From The Web
Some scary zombie stories started circulating the Internet for the past few days, putting us all in doubt of a zombie apocalypse. It all began with the Miami face-eating zombie man and the student who ate the brain and heart of his roommate. These stories were really shocking and some even referred them to be zombie-like behavior. Even I thought it would be a good time to make some jokes and say it’s the beginning of the zombie apocalypse because we all know there is no such thing happening. Although, now things are starting get a little too serious as some scammers have decided to make this as an opportunity to hunt innocent people to click on malicious links and websites.
According to Security News Daily, scammers who claiming to have exclusive video footage of these stories are now trying get people into clicking and viewing those videos and photos, which leads to harmful viruses. It has been confirmed that in addition to that security footage video, no other video was released regarding the Miami zombie scene. So whenever you stumble into contents like these titles be sure not to click on the links.
Another scam, actually a prank is currently going around the Internet, which fools people into believing that a virus called LQP-79 has tuned all these people into zombies and caused them to eat human flesh. Those pranksters have already made some websites to fool these people. But as real as this may sound its totally fake. There is no such thing as LQP-79 Zombie Apocalypse Virus. This prank actually went too serious and even the Centers for Disease Control (CDC) had to make a statement on it.
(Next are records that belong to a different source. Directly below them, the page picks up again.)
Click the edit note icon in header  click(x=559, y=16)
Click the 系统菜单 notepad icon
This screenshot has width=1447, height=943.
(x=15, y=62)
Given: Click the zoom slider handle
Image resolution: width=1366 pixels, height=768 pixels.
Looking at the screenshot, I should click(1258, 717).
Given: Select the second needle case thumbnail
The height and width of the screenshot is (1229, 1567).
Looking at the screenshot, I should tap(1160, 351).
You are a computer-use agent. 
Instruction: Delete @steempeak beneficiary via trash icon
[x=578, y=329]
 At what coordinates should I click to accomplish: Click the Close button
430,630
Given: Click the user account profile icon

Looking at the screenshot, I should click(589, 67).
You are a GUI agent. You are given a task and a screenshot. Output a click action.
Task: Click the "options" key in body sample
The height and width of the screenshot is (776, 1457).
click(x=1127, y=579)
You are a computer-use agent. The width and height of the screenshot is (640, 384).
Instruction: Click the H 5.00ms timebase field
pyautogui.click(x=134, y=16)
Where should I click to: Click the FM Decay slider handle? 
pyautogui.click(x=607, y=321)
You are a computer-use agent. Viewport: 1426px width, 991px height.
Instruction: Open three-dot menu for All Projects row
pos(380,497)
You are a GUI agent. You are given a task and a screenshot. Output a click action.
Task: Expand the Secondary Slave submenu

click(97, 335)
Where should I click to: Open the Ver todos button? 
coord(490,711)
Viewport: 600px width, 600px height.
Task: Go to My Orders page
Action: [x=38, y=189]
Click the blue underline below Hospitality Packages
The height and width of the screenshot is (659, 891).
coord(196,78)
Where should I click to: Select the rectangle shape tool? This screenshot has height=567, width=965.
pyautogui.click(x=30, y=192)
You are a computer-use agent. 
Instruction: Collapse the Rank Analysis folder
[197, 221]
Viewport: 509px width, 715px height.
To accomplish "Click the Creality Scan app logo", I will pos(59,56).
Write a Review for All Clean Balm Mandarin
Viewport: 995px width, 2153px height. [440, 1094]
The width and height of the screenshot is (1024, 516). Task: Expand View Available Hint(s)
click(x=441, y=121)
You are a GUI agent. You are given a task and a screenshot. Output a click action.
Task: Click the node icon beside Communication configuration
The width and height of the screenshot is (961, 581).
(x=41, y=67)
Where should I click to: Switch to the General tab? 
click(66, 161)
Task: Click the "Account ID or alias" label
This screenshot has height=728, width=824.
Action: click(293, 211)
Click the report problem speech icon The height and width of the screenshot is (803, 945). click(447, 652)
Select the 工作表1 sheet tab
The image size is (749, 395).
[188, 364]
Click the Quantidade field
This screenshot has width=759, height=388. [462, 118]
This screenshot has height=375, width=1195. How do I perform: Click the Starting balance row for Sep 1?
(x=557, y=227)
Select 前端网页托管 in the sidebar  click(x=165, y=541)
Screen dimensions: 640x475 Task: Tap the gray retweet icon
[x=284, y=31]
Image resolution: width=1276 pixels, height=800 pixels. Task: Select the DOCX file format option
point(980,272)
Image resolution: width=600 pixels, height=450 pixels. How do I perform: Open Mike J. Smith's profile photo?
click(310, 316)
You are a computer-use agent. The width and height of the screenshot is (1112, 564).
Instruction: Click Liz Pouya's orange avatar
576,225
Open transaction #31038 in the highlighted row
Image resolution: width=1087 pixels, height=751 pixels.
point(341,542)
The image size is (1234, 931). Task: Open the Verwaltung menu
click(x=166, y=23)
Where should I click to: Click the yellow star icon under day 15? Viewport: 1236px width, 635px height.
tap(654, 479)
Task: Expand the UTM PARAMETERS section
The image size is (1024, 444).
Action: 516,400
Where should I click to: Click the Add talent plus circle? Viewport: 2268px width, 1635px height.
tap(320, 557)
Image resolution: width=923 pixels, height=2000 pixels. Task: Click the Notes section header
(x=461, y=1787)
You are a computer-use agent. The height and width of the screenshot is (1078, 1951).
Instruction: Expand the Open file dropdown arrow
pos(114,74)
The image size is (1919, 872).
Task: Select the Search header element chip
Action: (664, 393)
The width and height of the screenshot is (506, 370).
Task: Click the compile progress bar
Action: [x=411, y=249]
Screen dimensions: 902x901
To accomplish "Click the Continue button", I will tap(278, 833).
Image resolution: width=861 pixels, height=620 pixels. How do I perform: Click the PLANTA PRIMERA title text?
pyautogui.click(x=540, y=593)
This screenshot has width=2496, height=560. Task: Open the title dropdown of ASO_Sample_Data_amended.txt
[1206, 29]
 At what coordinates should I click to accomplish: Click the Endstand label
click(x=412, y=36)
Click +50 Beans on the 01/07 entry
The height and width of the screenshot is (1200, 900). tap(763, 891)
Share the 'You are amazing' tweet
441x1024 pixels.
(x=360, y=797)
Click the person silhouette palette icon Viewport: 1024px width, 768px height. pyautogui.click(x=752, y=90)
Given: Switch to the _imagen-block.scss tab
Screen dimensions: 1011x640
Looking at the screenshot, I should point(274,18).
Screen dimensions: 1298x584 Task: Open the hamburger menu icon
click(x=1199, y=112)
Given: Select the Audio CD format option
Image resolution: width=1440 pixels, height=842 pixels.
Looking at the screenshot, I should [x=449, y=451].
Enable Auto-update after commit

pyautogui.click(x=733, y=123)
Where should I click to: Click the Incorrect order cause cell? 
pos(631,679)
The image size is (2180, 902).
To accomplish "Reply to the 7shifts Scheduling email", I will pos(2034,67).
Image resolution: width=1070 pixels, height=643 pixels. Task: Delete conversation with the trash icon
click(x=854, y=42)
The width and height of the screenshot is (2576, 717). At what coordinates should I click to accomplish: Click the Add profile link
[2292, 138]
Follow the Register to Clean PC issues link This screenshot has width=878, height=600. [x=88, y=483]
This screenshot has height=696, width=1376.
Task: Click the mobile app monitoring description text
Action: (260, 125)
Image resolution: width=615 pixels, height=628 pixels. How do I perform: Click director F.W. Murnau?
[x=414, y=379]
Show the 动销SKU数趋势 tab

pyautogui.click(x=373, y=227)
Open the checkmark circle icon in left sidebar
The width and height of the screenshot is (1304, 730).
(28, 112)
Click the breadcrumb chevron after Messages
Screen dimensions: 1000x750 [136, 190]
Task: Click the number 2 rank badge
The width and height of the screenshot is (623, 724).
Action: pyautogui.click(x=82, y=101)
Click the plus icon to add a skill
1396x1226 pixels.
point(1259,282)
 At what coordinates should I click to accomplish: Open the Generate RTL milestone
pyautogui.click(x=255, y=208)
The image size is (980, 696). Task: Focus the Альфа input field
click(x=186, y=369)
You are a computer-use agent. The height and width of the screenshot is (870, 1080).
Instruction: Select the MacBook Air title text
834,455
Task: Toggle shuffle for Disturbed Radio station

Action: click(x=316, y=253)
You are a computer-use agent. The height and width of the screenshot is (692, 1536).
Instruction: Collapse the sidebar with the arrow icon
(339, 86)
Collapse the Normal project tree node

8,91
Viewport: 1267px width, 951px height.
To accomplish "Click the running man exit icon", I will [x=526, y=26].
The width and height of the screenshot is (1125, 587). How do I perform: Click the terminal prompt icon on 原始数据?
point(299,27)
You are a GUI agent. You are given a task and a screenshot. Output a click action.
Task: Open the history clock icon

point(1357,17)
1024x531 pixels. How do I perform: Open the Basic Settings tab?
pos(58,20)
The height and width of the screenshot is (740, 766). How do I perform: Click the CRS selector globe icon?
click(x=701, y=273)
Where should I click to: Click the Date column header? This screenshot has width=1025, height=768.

They also said that there is no such thing as zombies.
“CDC does not know of a virus or condition that would reanimate the dead (or one that would present zombie-like symptoms)…” CDC spokesperson David Daigle told Huffington Post in a statement.
Scammers and hackers are always looking for more ways to take advantage of latest trending topics and spread more viruses around the Internet. So always be careful out there and try to visit only trusted websites in the web.